**Okuma metni:**
=-=-=
Ergun BABAHAN
Irkçılık tüm dünyada yükselişte… Ekonomik imkanların daralması, insanların geleceğe yönelik umutlarını kaybetmeye başlaması bir öfke ve nefret dalgasına yol açıyor, bu duygu da hemen en yakındaki “Öteki”ne yöneltiliyor.
Amerika dünyanın belki de en ırkçı toplumlarından biri. Beyaz Irk’ın üstünlüğüne dayanan ırkçı ideolojileri, bunlar üzerine kurulmuş dernekleri var. Amerika’da sık sık siyahlara, Asyalılara, Hispaniklere yönelik silahlı saldırı, katliam haberlerine tanıklık ediyoruz.
Trump ile Biden arasında geçen seçimin ana temalarından biri, ırkçılıktı. Özellikle Trump’ın söylem ve eylemleriyle desteklediği siyahlara ve Hispaniklere yönelik ırkçılık. Unutmamak gerekir ki, Amerika’da federal düzeyde olmasa da eyaletler düzeyinde ırkçı yönetim ve uygulamalar var ve halen de devam ediyor.
Son seçimin Demokratlara kaptırılmasının ardından Georgia’da siyahların oy kullanmasına yönelik zorlaştırıcı düzenlemeler yapılması, açık ırkçı tavrın bir başka ve utanmazca dışa vurumu oldu. Beyaz ve hristiyan olmayan Amerikalılar, bir çok engel ve dışlamayla mücadeleye devam ediyor.
Ama bu kadar ırkçı tavra rağmen Amerika’nın mesela Türkiye’den temel bir farkı var: Siyahlar devlet dairelerinde, kamuda, üniversitelerde görev alıp tepe noktalara gelebiliyor. Bugün Amerika’nın başkan yardımcısı yarı siyah bir kadın, Savunma Bakanı siyah bir emekli general. Sayısız siyah yönetimin en tepe noktalarında görev yapıyor, federal kurumlarda çok sayıda siyah, Hispanik, müslüman görev yapıyor.
Türkiye’de ise Türk ve müslüman olmayanlara nüfusta 1, 2, 3 gibi numaralar verildiğini, bu insanların kamuda görev almalarına asla izin verilmediğini, ırkçılığın bu anlamda bir devlet politikası olarak en tepeden sürdürüldüğünü biliyoruz. Egemen Bağış’ın Avrupa Bakanı olduğu, toplum ve hükümette Avrupa Birliği rüzgarlarının güçlü estiği dönemde bir Ermeni yurttaşı onca uğraşa rağmen bakanlığa memur olarak atamayı başaramadığını dün gibi hatırlıyoruz.
=-=-=
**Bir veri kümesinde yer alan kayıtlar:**
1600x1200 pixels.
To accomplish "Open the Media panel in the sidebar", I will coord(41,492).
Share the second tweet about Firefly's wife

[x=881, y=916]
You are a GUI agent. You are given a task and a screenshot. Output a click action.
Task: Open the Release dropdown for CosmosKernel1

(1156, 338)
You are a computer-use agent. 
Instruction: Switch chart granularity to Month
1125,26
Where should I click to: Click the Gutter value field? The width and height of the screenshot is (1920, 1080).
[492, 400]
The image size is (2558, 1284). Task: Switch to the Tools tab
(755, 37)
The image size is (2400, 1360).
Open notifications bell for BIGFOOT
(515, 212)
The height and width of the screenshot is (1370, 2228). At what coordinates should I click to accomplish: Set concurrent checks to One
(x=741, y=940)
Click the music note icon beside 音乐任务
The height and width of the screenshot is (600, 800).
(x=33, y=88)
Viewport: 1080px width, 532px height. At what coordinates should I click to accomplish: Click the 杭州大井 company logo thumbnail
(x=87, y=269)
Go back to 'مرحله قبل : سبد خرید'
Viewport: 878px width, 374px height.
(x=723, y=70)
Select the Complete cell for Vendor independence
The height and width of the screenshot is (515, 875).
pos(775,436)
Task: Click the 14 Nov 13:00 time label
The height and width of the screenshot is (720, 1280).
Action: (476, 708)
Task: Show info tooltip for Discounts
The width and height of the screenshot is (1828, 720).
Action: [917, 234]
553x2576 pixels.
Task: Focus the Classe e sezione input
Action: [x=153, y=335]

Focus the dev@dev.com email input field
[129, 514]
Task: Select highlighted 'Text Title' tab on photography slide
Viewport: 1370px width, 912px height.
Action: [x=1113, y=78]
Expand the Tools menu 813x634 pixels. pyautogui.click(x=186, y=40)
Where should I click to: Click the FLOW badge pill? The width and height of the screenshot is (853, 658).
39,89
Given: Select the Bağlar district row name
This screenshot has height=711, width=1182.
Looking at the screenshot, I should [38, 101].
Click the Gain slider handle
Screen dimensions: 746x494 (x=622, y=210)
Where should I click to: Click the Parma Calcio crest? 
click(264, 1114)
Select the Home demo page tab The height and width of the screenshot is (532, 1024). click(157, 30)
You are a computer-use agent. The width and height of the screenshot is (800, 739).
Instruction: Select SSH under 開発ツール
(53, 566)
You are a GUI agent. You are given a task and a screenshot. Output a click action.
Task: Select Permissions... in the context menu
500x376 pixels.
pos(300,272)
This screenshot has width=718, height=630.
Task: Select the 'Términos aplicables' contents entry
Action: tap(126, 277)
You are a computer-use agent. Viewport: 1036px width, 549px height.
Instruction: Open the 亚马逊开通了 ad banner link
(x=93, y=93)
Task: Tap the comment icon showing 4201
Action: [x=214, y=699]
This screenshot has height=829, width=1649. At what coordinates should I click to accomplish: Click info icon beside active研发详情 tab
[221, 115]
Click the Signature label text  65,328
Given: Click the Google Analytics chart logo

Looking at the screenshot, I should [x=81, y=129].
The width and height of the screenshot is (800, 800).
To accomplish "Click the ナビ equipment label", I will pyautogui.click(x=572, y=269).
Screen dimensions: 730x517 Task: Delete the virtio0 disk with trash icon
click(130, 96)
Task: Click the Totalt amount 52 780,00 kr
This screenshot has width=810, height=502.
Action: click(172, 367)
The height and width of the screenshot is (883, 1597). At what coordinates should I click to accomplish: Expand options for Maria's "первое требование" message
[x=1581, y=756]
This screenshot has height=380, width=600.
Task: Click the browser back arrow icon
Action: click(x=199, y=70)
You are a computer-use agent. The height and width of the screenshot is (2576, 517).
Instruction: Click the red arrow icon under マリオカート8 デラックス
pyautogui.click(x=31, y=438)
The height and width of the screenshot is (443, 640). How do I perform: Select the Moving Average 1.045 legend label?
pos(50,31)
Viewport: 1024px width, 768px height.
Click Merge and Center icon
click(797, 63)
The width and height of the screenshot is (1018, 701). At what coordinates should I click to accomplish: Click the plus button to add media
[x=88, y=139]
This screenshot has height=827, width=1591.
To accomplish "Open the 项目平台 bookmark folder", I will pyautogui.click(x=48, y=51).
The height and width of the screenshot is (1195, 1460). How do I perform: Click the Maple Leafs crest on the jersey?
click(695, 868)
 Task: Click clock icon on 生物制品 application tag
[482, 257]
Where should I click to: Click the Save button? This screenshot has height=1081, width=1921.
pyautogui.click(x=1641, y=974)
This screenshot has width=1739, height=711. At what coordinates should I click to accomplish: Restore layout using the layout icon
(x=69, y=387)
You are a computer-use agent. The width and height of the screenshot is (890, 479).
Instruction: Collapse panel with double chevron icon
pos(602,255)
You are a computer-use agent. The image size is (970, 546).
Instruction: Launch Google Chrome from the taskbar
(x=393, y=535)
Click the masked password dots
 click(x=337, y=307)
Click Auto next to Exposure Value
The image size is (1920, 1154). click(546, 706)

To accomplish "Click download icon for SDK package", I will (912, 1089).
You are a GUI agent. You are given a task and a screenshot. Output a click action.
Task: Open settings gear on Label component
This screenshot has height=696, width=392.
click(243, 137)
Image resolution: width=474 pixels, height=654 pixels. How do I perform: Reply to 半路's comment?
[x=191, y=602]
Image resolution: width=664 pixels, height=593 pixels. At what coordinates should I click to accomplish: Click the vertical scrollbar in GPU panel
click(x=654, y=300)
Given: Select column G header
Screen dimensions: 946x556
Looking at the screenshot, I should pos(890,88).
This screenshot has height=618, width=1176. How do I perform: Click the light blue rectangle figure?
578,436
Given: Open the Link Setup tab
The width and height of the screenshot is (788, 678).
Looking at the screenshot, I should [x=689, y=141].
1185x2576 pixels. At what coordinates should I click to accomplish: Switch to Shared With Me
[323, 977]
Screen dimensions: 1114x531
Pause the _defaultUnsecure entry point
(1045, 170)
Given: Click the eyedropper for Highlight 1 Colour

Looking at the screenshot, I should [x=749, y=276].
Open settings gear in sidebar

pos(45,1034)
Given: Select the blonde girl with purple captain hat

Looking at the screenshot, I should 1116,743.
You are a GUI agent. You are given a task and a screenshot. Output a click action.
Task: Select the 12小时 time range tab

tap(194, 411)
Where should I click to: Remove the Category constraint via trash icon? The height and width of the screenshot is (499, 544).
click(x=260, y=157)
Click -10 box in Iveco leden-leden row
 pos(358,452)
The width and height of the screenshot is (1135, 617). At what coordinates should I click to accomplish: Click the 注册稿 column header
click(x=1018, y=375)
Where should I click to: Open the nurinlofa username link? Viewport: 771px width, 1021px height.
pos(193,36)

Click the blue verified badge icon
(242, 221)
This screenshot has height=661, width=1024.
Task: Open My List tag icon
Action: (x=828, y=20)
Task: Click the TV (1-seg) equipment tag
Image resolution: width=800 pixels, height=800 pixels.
=-=-=
**Yazılı görev 1:**
Irkçılık üzerine yazıya göre son seçimin Demokratlara kaptırılmasının ardından Georgia'da ne tür düzenlemeler yapıldı?
**Yazılı görev 2:**
Irkçılık üzerine yazıyı kaldığı yerden devam ettirin.
Bu kayıtların buradaki işle hiçbir ilgisi yoktur.

**Nihai sonuç 1:**
Siyahların oy kullanmasını zorlaştırıcı düzenlemeler yapıldı.

**Nihai sonuç 2:**
Amerika başta Batılı toplumlarla Türkiye’nin bir başka farkı, bu ırkçı tavrın farkında olan geniş bir toplumsal kesimin varlığı ve bu kesimin ırkçılığa karşı renk ve inanç farkına bakmadan bir araya gelip bu gerçekle yüzleşme ve mücadele etme kararlılığı. Irkçı medyaya karşı, ırkçılık karşıtı güçlü bir ana akım medyanın varlığı…
Türkiye’de ırkçılık gerçeğini kabul eden güçlü bir toplumsal yapı ve dayanışma olmadığı gibi, kendisine ana akım diyen medyası da ırkçı. Yayınlarıyla Tahir Elçi, Hrant Dink, Ahmet Kaya gibi isimleri ölüme götüren; Orhan Pamuk’u yıllarca ölüm tehdidi altında yaşatan ve bir dönem Türkiye’nin en etkili medya grubu olan Doğan’ın amiral gazetesinde “Türkiye Türklerindir” sözünün olduğunu hatırlamanız yeter.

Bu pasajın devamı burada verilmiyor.